YOUR GOAL
Copy the material from the line with "Image resolution: width=617" up to and including the line with "center [444, 50].", changing "pixels" to "px" and leaving everything else unchanged.

※

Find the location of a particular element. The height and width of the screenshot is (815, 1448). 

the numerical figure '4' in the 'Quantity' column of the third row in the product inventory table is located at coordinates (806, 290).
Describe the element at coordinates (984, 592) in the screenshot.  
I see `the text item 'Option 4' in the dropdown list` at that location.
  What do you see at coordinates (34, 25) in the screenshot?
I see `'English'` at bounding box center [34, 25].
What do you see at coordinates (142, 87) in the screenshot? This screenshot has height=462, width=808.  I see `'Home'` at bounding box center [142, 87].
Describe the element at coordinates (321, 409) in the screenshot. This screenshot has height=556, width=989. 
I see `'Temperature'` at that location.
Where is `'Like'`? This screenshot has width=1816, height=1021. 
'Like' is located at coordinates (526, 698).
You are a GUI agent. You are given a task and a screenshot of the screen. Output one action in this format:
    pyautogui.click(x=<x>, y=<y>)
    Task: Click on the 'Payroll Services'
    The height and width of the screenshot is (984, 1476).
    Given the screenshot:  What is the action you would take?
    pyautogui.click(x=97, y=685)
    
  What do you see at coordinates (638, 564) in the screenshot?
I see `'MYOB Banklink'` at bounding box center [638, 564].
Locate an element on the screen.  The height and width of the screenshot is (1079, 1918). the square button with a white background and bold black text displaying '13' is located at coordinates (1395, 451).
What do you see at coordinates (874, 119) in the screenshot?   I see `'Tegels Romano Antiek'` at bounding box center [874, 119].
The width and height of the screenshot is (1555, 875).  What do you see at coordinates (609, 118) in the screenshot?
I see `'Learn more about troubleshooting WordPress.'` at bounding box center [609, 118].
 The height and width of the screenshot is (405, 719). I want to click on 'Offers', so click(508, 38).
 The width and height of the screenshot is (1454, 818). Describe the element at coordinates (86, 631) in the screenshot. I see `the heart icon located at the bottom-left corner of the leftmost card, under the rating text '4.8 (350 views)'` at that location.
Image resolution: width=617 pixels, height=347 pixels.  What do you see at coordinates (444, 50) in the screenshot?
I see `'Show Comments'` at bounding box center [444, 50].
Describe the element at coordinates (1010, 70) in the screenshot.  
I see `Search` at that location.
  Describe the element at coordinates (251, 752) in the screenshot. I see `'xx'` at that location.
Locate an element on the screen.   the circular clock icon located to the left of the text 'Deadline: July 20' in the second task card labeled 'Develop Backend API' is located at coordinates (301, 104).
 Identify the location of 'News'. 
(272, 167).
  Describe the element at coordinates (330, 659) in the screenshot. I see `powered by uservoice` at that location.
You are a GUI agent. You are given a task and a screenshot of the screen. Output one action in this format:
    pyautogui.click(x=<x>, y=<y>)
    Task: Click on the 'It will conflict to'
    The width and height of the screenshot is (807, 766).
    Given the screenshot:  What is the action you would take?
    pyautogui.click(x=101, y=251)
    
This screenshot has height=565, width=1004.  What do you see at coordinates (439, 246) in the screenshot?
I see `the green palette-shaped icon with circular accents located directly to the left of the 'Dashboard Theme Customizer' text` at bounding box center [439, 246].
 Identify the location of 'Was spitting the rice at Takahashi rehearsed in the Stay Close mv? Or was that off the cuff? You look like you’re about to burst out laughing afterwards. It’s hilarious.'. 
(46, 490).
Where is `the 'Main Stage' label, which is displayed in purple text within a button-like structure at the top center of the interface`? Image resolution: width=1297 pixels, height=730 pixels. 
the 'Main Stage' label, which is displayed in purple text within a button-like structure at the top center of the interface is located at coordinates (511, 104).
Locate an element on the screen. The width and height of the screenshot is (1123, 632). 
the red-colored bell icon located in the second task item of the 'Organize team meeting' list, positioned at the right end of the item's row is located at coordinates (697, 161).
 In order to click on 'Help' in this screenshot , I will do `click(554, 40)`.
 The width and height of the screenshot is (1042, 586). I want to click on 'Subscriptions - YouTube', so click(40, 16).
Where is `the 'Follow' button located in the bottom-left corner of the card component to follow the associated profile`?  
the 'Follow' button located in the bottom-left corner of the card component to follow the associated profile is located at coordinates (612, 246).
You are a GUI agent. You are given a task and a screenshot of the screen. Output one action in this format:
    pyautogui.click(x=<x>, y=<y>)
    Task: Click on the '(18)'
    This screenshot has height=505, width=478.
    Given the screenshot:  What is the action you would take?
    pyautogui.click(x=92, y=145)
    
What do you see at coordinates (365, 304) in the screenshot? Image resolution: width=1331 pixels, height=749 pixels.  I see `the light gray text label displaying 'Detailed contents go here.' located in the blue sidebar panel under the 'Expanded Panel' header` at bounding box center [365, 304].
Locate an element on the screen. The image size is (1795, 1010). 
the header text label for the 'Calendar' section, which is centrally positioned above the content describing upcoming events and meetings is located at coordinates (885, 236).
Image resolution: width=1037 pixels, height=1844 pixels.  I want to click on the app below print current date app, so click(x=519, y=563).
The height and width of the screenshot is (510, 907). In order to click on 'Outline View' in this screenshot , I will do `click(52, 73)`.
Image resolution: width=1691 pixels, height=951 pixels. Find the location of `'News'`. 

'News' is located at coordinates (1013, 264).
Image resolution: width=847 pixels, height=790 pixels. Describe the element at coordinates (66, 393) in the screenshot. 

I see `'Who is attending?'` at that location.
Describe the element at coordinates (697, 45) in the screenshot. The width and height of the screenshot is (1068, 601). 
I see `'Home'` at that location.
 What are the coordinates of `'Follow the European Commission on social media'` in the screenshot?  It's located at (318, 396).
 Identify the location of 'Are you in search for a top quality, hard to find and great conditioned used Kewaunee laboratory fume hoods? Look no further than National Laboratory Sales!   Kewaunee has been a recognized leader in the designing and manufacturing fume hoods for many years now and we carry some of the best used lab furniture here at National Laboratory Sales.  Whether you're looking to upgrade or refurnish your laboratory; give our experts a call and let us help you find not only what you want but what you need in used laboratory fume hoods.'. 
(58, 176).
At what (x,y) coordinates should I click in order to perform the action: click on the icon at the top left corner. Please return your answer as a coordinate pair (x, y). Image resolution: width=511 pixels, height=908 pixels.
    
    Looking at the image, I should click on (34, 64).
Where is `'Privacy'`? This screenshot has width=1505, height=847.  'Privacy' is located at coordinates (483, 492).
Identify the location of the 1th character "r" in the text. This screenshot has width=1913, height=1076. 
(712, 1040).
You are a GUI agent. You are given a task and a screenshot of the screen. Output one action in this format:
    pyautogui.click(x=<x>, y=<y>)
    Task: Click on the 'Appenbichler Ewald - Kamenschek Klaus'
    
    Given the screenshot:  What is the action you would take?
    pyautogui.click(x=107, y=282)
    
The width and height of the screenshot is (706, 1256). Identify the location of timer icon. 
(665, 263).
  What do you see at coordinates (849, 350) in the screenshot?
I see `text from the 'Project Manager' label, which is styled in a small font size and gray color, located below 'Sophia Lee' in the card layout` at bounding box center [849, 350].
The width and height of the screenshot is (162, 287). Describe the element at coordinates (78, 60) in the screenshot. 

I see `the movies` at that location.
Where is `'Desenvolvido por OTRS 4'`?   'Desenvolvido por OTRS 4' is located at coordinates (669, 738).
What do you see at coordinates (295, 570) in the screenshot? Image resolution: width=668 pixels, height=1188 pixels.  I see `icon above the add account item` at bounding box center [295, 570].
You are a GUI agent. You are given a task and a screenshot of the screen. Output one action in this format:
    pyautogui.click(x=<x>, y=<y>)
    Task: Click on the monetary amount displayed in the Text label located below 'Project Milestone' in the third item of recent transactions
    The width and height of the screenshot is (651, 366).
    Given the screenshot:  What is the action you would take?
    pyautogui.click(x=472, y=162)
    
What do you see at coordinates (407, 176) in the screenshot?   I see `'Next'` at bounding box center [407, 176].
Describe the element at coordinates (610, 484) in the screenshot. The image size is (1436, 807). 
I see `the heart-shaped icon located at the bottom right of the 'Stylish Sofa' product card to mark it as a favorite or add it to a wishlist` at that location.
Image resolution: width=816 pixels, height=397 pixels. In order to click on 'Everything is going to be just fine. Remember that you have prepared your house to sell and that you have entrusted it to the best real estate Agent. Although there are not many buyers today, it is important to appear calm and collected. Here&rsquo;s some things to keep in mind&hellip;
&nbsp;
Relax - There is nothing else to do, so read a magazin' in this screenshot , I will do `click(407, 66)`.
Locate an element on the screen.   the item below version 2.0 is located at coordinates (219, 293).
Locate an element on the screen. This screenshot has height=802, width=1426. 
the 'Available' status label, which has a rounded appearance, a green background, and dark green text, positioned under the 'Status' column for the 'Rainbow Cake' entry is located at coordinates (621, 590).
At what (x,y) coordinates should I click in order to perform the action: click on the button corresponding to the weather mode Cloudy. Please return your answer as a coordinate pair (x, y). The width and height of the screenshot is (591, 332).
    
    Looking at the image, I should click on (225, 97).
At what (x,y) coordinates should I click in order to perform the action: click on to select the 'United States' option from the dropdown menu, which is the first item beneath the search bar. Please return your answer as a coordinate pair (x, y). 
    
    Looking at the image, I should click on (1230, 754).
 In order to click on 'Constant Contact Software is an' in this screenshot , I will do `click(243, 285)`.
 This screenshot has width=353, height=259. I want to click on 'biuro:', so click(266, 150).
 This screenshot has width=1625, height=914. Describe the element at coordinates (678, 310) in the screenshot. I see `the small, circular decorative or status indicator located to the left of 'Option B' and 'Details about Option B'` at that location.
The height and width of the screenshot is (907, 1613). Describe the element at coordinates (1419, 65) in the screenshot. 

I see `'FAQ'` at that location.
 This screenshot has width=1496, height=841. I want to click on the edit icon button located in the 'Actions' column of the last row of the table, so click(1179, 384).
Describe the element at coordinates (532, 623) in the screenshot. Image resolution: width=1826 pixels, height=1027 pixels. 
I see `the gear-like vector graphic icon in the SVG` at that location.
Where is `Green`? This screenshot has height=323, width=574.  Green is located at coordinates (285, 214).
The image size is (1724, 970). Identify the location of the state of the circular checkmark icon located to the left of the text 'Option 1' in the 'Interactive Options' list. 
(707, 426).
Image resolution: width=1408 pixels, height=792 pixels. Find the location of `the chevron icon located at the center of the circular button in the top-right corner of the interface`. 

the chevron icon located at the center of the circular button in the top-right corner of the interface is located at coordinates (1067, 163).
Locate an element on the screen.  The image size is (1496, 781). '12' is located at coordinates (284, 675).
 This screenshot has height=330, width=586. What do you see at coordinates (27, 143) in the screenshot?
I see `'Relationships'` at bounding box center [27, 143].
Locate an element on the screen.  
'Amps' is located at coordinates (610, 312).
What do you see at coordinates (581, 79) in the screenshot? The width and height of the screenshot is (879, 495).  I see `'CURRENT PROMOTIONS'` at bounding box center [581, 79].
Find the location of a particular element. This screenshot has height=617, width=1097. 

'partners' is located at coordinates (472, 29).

※

WORKED ANSWER
Image resolution: width=617 px, height=347 px.  What do you see at coordinates (444, 50) in the screenshot?
I see `'Show Comments'` at bounding box center [444, 50].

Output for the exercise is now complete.